The IRS code section 721 allows an investor to transfer property held in a like-kind exchange for shares in a Real Estate Investment Trust (REIT) without triggering the need to pay for capital gains taxes. Then, John can easily transfer the new property to a REIT in exchange for shares in the REIT.

Is cash a 721 property?

721(c) property generally includes any property that has built-in gain at the time it is contributed to the partnership, other than (1) a cash equivalent; (2) a “security” within the meaning of Sec.

Does a partner have to contribute capital?

When forming a partnership the partners will make initial capital contributions and may make additional contributions depending upon the operations of the partnership and partnership agreement. Common capital contributions may include cash, property (vehicles, equipment, computers etc.)

What is considered contributed property?

Contributed Property means each property, partnership interest, contract right or other asset, in such form as may be permitted by the Act, contributed or deemed contributed to the Partnership by any Partner, including any interest in any successor partnership occurring as a result of a termination of the Partnership …

What is IRS Section 6221 B?

Section 6221(b) (as amended by BBA) provides that certain partnerships with 100 or fewer partners may elect out of the centralized partnership audit regime. This schedule was created to allow partnerships to elect out of the centralized partnership audit regime.

What is a 721 Upreit?

Section 721 of the Internal Revenue Code allows a property owner to contribute their property to a real estate investment trust (REIT) in exchange for an interest in the REIT. The process is sometimes referred to as a 721 UPREIT or UPREIT transaction.

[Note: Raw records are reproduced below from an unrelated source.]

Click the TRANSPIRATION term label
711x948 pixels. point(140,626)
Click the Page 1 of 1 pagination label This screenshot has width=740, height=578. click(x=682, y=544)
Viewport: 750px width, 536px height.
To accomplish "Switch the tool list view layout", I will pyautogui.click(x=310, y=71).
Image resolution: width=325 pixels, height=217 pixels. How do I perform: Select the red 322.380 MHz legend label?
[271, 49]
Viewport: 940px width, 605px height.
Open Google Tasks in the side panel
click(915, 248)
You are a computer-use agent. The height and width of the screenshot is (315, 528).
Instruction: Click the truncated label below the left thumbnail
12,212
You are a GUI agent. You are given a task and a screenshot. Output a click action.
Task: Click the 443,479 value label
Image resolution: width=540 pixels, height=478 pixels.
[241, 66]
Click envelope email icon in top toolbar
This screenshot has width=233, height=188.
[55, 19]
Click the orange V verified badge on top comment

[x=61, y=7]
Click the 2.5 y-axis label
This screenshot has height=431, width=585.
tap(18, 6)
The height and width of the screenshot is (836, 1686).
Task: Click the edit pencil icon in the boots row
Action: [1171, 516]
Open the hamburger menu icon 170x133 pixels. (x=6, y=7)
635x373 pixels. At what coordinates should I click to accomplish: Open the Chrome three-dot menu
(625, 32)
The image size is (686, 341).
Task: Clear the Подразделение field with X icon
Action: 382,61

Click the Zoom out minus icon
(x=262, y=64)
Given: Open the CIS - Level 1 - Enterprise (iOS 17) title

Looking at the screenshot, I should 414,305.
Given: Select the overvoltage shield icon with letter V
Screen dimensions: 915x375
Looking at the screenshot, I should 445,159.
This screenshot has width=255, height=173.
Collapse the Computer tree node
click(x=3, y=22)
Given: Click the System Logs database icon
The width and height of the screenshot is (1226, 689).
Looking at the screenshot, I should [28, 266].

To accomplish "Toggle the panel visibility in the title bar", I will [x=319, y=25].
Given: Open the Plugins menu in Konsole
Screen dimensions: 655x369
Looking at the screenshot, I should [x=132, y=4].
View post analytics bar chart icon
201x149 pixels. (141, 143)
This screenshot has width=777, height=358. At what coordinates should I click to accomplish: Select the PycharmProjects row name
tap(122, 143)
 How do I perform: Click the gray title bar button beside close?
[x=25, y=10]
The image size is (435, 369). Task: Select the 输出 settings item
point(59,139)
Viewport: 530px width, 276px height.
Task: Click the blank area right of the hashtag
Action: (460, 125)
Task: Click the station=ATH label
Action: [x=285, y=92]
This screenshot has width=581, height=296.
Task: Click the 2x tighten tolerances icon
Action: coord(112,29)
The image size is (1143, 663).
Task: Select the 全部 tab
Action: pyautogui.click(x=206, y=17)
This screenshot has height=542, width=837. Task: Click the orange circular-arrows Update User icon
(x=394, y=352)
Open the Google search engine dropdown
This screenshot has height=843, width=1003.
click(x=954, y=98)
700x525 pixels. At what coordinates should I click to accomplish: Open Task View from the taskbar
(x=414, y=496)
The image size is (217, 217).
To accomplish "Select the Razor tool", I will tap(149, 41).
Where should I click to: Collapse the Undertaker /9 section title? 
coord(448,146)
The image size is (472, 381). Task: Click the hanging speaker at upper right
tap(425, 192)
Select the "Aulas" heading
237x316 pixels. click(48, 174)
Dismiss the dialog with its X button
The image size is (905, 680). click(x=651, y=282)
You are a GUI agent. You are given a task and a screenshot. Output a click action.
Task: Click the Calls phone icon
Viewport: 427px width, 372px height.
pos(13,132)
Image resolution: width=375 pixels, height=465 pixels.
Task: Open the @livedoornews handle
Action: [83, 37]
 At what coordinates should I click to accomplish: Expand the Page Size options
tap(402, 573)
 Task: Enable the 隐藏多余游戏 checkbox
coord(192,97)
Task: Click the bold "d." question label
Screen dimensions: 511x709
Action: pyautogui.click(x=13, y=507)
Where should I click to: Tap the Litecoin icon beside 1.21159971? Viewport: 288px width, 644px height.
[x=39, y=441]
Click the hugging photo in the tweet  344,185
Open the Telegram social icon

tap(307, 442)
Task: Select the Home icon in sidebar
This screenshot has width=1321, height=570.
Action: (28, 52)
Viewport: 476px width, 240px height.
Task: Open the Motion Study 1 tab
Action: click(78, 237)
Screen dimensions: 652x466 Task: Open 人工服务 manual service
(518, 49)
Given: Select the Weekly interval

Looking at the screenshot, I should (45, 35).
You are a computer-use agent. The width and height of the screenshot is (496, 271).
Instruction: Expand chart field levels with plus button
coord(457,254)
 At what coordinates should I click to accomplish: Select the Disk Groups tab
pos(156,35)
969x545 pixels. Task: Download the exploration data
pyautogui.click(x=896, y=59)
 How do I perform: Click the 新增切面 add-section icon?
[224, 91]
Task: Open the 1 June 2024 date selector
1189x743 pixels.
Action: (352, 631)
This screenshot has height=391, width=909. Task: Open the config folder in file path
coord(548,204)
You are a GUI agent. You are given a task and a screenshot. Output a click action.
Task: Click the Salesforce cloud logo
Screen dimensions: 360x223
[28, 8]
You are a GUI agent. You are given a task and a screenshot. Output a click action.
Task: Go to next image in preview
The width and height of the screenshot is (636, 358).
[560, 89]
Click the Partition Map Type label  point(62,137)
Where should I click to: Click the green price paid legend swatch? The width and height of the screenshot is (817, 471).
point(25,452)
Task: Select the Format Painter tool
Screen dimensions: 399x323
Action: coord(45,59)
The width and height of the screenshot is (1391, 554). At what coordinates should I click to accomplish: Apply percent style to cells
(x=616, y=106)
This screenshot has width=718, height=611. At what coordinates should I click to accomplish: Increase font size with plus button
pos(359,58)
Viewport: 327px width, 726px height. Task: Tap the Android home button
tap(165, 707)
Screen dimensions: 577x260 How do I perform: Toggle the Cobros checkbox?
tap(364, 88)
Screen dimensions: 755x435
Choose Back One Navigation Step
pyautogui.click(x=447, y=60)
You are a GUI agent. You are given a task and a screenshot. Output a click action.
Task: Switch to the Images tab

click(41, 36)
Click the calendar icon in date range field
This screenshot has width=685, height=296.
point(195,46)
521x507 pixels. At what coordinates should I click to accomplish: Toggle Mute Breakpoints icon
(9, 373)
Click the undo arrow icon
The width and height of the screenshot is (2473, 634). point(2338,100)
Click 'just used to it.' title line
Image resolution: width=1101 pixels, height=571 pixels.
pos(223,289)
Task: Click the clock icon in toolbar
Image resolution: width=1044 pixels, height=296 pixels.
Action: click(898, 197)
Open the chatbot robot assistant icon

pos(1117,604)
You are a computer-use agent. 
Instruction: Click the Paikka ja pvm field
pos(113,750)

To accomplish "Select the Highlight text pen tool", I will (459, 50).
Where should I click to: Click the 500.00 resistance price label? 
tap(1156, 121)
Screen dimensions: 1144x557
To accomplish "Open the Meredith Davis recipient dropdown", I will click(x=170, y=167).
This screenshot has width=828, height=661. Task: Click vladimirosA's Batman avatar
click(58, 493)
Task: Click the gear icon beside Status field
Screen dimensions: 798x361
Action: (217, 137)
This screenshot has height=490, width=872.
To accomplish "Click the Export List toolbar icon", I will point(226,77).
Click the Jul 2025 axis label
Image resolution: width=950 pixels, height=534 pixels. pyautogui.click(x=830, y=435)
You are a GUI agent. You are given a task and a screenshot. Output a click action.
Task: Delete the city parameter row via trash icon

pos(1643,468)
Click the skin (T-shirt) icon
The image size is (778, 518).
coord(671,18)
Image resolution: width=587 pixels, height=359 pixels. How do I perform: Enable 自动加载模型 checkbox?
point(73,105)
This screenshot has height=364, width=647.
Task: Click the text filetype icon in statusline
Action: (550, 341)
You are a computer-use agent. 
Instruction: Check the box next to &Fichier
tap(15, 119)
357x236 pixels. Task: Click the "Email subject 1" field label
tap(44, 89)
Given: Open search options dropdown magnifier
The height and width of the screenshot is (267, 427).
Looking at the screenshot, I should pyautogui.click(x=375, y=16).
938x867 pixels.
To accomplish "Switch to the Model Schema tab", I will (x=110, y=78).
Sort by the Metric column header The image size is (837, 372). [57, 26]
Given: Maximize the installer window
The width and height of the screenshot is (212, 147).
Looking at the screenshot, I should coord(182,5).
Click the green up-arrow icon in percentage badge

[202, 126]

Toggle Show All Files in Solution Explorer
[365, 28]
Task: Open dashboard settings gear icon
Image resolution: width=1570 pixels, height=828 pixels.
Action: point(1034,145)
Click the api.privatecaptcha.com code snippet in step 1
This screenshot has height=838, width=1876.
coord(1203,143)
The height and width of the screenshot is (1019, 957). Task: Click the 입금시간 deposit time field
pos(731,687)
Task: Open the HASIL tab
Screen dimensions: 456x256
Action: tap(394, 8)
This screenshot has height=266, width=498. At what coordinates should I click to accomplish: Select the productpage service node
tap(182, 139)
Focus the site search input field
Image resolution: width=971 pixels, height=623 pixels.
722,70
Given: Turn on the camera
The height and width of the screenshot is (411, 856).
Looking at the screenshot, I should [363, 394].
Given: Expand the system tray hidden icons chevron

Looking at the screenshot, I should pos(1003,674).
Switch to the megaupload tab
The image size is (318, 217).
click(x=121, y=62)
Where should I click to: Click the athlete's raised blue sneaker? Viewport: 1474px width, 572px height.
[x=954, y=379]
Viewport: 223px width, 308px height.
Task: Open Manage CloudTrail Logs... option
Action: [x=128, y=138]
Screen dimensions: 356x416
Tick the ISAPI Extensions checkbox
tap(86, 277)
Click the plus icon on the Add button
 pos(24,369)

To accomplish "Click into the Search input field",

What is a 721 c partnership?

An IRC 721(c) partnership is any partnership to which a U.S. Transferor contributes IRC. 721(c) property if after the contribution and related transactions: 1. A related foreign person is a direct or indirect partner, AND. 2.

What is the basis of property inherited from a decedent?

The basis of property inherited from a decedent is generally one of the following: The fair market value (FMV) of the property on the date of the decedent’s death (whether or not the executor of the estate files an estate tax return (Form 706, United States Estate (and Generation-Skipping Transfer) Tax Return)).

What is an F reorganization?

The I.R.C. defines a F Reorganization as “a mere change in identity, form, or place of organization of one corporation, however effected.”[1] This mere change can be accomplished in many ways and for different reasons.

Do partnerships have to be equal?

Do partnership distributions have to be equal? Partner equity does not typically equate to equivalent investment contributions from all business partners. Instead, partners can make equal contributions to the company and possess equal ownership rights, but make contributions in a variety of different forms.